Passage given:
--- Start ---

Let’s call him Mark.

Okay first of all,
1) This is a very looong post. I don't know why I need to warn people when I do it but I just have to.
2) I've never used vulgarity in my blog, but this is an exception because of how mad I was at the time I wrote this, which I don't even remember doing so haha. Many, many months ago. I know some people use the F word all the time, but not me. I reserve it for moments when I'm really, really mad so it'll give more impact ;)
3) I don't even feel like posting this, because HE is not worth mentioning in my blog(so if your picture/name have graced the pages on my blog, feel special! Haha). I feel like if I do, I'm letting him win and I allowed him to hurt me oh-so-deeply. But I think this could teach someone a lesson, as I've learned it the hard way. And also because someone requested it. HAHA :P
4) Do not, I repeat, do not bring this up if we know each other in real life. What happened in this blog post, stays on this blog. I don't want to talk about it, discuss it, have Q&A session about it.
ARE WE CLEAR? :D
Okay.
Months ago, Mark somehow magically found my formspring and cut the story short, we became friends. Apparently he doesn’t have Facebook. But he made a Twitter just so it’ll be easier to talk rather than chatting at formspring. Okay just to set the records straight here; we are(soon to be 'were') friends. Period. Nothing more. I have no 'that' kind of feelings for him whatsoever. He even told me about how he supposedly have this two girls fighting over him and I was not jealous at all. He did use some sweet words but not in a flirty way ? Yea. I'm immune to sweet words anyway.
When asked for his pictures, he gave me this. Apparently he’s on the swim team. Whateverr.

He’s the second from the left. He cropped that picture and use it as his Twitter picture. On the right-est was his friend, Chas. Somehow he talked a lot about this Chas you would think they’re gay together.
He uploaded some more on his photobucket like this :


Again, more of that Chas guy. He said because ‘it was my camera so if you want pictures of me you would have to ask them.’ RIGHT. Oh by the way, I HAVE NEVER, EVER BELIEVED ANYTHING HE TOLD ME.

‘What’ did he tell me you ask? Well a lot. He tells me that he went to his dance ball in London. You want to read? It’s long and it’s boring but if you’re in the mood to read something amateur and lame, you can go here.
(I don't know if the links still work but if it's not, you don't miss much trust me.)

--- End ---

Actions to take:
1. Answer these questions from the blog post above:
(a) Where did Mark first find the writer?
(b) What team is Mark apparently on?
(c) In what city does Mark say he went to his dance ball?
2. Copy the blog post again, everything from "He’s the second" down to "can go here.", with "phone" in place of "camera".

Information shown:
--- Start ---

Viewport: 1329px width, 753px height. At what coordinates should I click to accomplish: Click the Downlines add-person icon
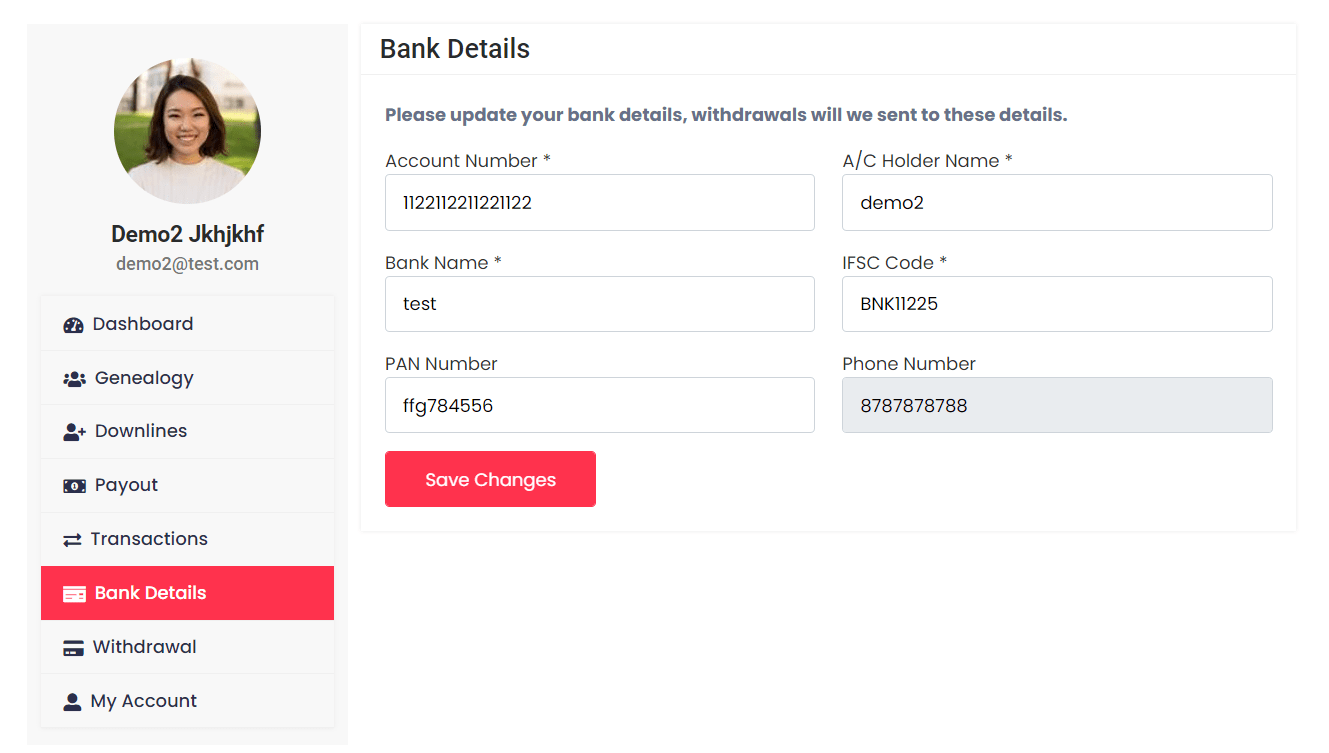pyautogui.click(x=74, y=431)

--- End ---

Task-by-task solutions:
1.
(a) On the writer's formspring.
(b) The swim team.
(c) London.

2.
He’s the second from the left. He cropped that picture and use it as his Twitter picture. On the right-est was his friend, Chas. Somehow he talked a lot about this Chas you would think they’re gay together.
He uploaded some more on his photobucket like this :


Again, more of that Chas guy. He said because ‘it was my phone so if you want pictures of me you would have to ask them.’ RIGHT. Oh by the way, I HAVE NEVER, EVER BELIEVED ANYTHING HE TOLD ME.

‘What’ did he tell me you ask? Well a lot. He tells me that he went to his dance ball in London. You want to read? It’s long and it’s boring but if you’re in the mood to read something amateur and lame, you can go here.